世界からバナナがなくなるまえに: 食料危機に立ち向かう科学者たち
作者:ロブ・ダン 翻訳:高橋洋
出版社:青土社
発売日:2017-07-25

 バナナがなくなってしまうだって!? 多くの人にとっては寝耳に水であろうが、しかしこの話、けっしてありえないことではないようである。

 現在、人々が口にしているバナナは、その大半が単一の品種、すなわちキャベンディッシュバナナである。そしてそのバナナには、遺伝的な多様性がまったくない。というのも、キャベンディッシュは種子がなく、株分け(新芽を移植すること)をとおして栽培されるからである。それゆえ、「キャベンディッシュバナナはすべて遺伝的に同一であり、スーパーで買うバナナのどれもが、隣に並ぶバナナのクローンなのである」。

 だがよく知られているように、そうした遺伝的多様性の低い生物は、天敵などの影響をもろに受けやすい。

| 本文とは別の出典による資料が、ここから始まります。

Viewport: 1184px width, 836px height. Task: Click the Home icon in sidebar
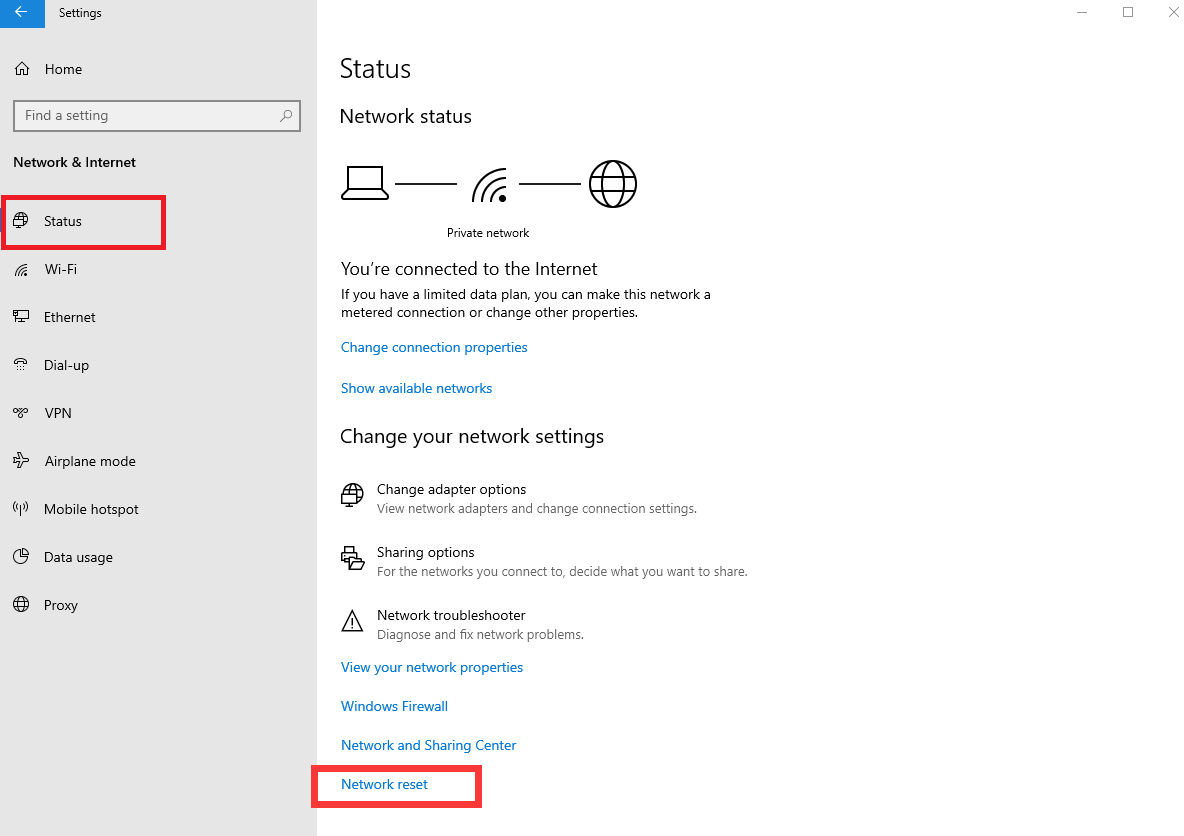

実際、かつて人々が口にしていたバナナ(グロスミッチェル種)は、「パナマ病菌」という病原体によって壊滅的な打撃を受けている(その結果として、キャベンディッシュがグロスミッチェルに全面的に置き換わったというわけだ)。

 そしていま、かつてグロスミッチェルを襲ったのと同じ脅威が、キャベンディッシュにも忍び寄りつつある。じつは、病原体の変種がキャベンディッシュをも殺すよう進化し、すでに一部の地域で拡大しているというのである。そういうわけで、一部の科学者たちは「食卓に並んでいるバナナがなくなってしまうかもしれない」と警鐘を鳴らしているのである。